From 5ec52e05ebba1987eac8c86936b3f3e9ac5bd01e Mon Sep 17 00:00:00 2001
From: Cristian Ianto <cristian.ianto@nearform.com>
Date: Mon, 25 Jan 2021 01:33:15 +0200
Subject: [PATCH 1/5] feat: jsongz export/import

---
 rethinkdb/_export.py | 77 ++++++++++++++++++++++++++++++++++++++++++--
 rethinkdb/_import.py | 54 ++++++++++++++++++++++++++++---
 2 files changed, 123 insertions(+), 8 deletions(-)
 mode change 100755 => 100644 rethinkdb/_export.py
 mode change 100755 => 100644 rethinkdb/_import.py

diff --git a/rethinkdb/_export.py b/rethinkdb/_export.py
old mode 100755
new mode 100644
index 01bae2f4..c27d9062
--- a/rethinkdb/_export.py
+++ b/rethinkdb/_export.py
@@ -33,6 +33,7 @@
 import tempfile
 import time
 import traceback
+import zlib
 from multiprocessing.queues import SimpleQueue
 
 import six
@@ -48,7 +49,7 @@
 
 usage = """rethinkdb export [-c HOST:PORT] [-p] [--password-file FILENAME] [--tls-cert filename] [-d DIR]

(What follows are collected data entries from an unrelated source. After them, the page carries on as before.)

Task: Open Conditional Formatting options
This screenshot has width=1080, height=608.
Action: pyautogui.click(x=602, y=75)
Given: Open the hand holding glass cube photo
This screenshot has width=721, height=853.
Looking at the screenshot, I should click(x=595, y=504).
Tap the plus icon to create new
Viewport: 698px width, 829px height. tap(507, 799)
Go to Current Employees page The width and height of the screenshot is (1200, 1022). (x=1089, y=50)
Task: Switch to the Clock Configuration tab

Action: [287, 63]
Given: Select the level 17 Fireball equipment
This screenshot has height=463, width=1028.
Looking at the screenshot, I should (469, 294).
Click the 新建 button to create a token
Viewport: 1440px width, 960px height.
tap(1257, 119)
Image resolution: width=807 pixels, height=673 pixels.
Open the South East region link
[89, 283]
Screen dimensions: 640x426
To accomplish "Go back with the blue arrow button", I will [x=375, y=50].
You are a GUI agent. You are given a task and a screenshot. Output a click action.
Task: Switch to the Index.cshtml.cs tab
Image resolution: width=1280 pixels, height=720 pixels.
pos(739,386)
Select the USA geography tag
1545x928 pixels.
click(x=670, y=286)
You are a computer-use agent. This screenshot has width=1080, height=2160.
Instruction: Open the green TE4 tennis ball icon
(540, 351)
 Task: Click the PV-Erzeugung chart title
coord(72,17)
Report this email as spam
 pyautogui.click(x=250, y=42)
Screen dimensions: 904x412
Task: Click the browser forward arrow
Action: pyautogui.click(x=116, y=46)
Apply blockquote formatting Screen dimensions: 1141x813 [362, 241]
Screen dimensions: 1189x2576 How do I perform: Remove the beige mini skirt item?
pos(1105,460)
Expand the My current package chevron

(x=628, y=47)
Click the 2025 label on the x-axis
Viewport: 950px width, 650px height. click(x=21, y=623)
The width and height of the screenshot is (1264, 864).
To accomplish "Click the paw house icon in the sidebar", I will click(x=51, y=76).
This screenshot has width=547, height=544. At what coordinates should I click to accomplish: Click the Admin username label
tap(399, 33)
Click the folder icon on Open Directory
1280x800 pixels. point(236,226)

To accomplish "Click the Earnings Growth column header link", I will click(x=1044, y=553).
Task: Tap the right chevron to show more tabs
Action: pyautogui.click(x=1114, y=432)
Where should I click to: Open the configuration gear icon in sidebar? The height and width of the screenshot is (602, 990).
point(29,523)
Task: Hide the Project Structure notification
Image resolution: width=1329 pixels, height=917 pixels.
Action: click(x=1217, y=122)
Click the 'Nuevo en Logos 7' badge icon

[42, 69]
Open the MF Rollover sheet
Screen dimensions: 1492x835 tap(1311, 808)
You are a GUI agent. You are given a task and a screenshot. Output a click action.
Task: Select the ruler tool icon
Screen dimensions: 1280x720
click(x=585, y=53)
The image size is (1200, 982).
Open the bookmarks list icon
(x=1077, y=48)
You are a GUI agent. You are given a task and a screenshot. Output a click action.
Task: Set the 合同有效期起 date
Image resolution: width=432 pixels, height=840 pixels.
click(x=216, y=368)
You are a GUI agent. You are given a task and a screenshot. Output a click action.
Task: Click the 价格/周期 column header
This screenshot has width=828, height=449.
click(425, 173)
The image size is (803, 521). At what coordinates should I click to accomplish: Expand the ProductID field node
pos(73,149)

       [-e (DB | DB.TABLE)]...
-      [--format (csv | json | ndjson)] [--fields FIELD,FIELD...] [--delimiter CHARACTER]
+      [--format (csv | json | ndjson | jsongz)] [--fields FIELD,FIELD...] [--delimiter CHARACTER]
       [--clients NUM]"""
 help_description = (
     "`rethinkdb export` exports data from a RethinkDB cluster into a directory"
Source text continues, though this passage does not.